#### What is expected:
Pictures stay out of the copy; output exactly the lines from the one containing "1568x765 pixels." through the end of the material.

#### Material provided:
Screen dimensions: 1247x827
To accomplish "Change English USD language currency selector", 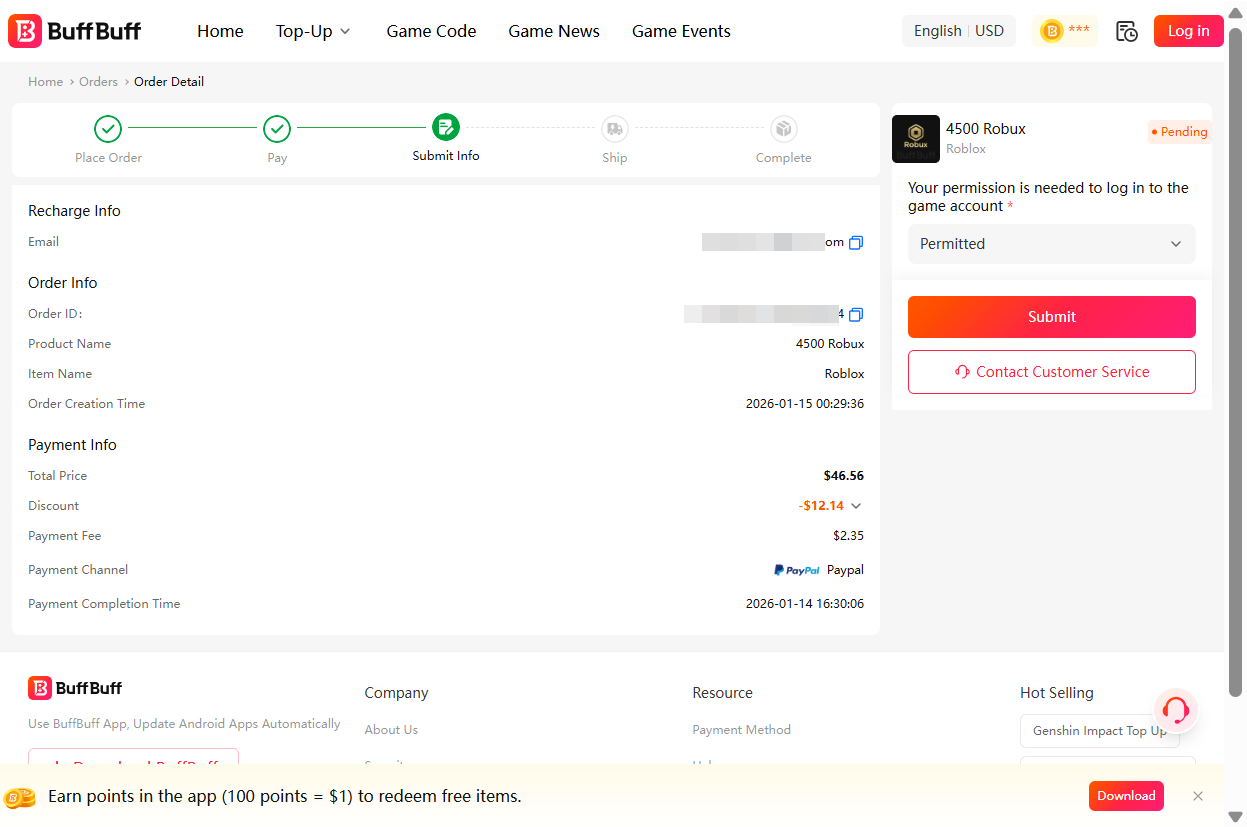I will click(958, 31).
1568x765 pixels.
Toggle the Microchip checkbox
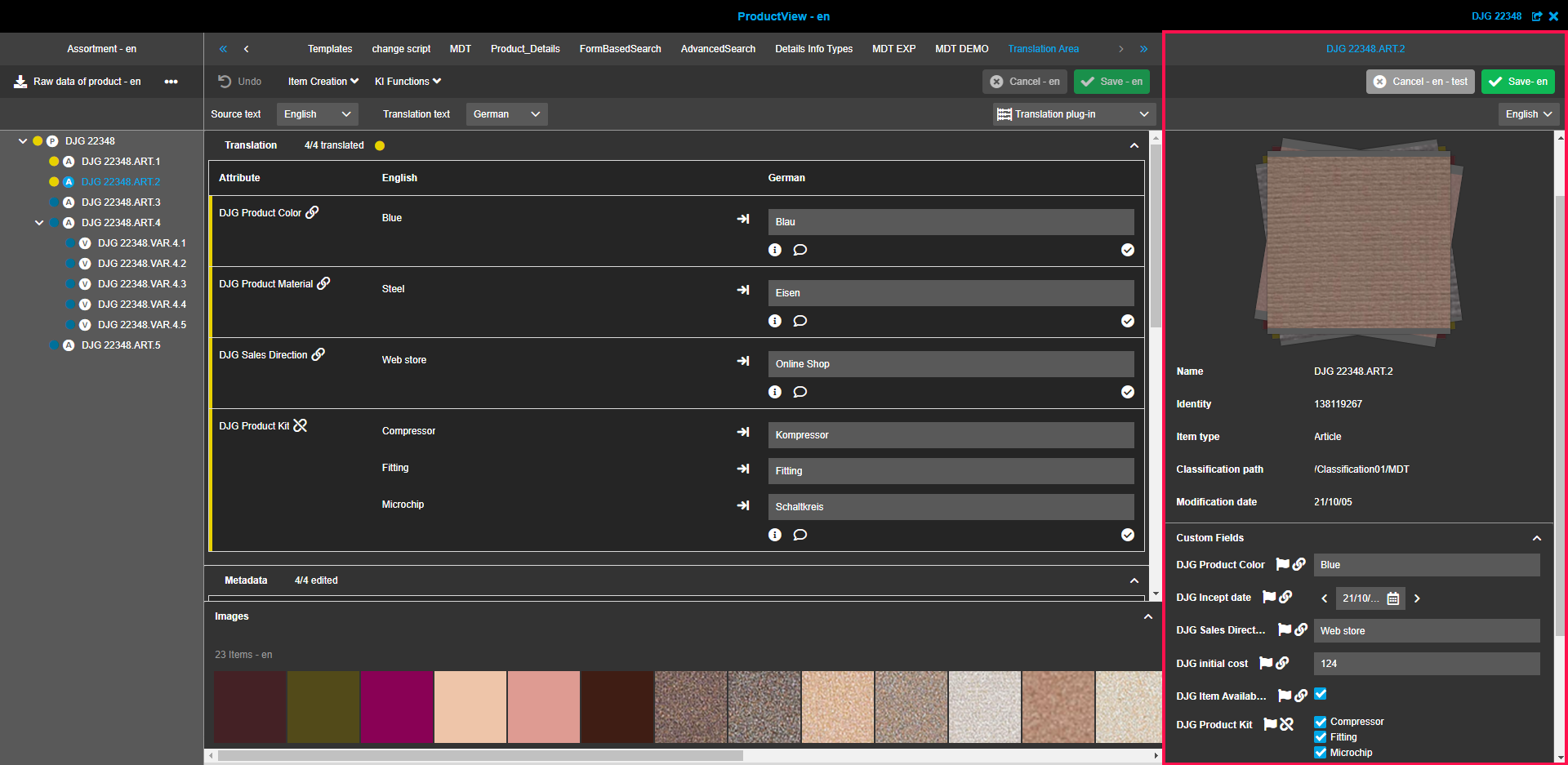tap(1321, 753)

#### Solution for this problem:
1568x765 pixels.
Toggle the Microchip checkbox
tap(1321, 753)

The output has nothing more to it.